Houston Gay Pride 2005 and a fight for 31%

Today's Houston Gay Pride Parade is, I believe, still the only nighttime gay pride parade anywhere in North America. It's also Houston's largest annual parade of any kind.
I live three blocks from the parade route and I can see from my back window -- I'm on the second story of a condo building -- that preparations for this evening's production are underway in earnest. The police are barricading streets to vehicular traffic, the people are walking them and the neighbors are barbecuing. Here in my gay-dominated complex, the atmosphere is quite festive, especially around the pool where bare chested 20-somethings are exhibiting the beautiful bodies bestowed upon them by Providence and the 24 Hour Fitness Club.

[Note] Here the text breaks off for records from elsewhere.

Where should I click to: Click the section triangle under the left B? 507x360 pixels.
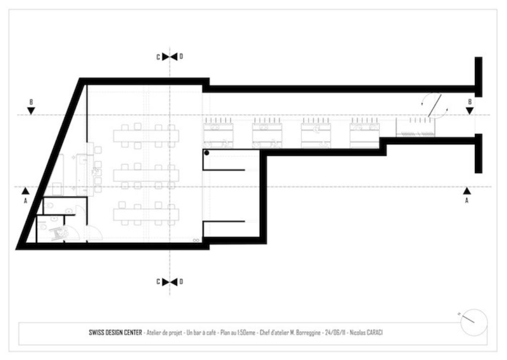tap(31, 111)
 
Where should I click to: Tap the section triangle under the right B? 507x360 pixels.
tap(470, 111)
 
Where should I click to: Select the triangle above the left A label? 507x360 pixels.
tap(25, 191)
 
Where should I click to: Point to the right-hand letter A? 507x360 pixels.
tap(466, 201)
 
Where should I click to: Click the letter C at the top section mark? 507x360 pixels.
tap(158, 57)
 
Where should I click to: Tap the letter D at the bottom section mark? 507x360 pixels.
tap(181, 282)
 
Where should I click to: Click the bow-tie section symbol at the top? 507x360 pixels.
tap(170, 56)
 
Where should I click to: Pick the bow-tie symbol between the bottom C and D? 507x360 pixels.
tap(170, 282)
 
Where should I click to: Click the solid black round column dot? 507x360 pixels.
tap(207, 153)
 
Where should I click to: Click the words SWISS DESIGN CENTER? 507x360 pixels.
tap(115, 333)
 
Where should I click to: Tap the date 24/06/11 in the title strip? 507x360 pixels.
tap(334, 333)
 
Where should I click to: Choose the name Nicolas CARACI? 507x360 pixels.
tap(366, 333)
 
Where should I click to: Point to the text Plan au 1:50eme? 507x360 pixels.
tap(238, 333)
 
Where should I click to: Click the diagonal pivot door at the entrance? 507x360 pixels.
tap(435, 105)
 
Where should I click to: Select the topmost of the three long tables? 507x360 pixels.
tap(146, 136)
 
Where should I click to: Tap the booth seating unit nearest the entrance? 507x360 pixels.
tap(364, 133)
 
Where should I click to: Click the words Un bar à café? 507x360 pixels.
tap(201, 333)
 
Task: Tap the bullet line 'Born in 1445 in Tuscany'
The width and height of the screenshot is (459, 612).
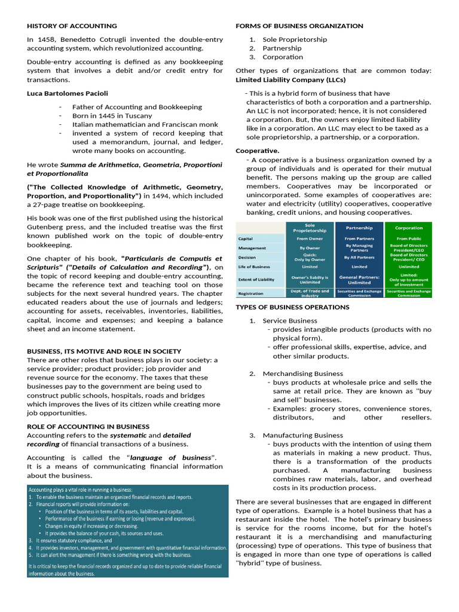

The air is filled with smoke from the pit, the sounds of high energy music and the shrieks of children running and playing. The place is alive.
Tomorrow, pictures.
Relatedly, the Houston Chronicle reports today on the battle plan of opponents to a state constitutional amendment to ban same-sex marriage, which Texans will vote on in November. The goal is not to defeat the measure statewide -- there's no chance of that -- but rather to defeat it in Houston and hold the statewide "yes" total to under 70%. That strikes me as realistic -- and smart. For as even the amendment's sponsor, Rep. Warren Chisum, concedes, "I won't think we've done a good job unless we win by a large margin, anything over 70 percent."
Very well then. I look forward to your disappointment, sir.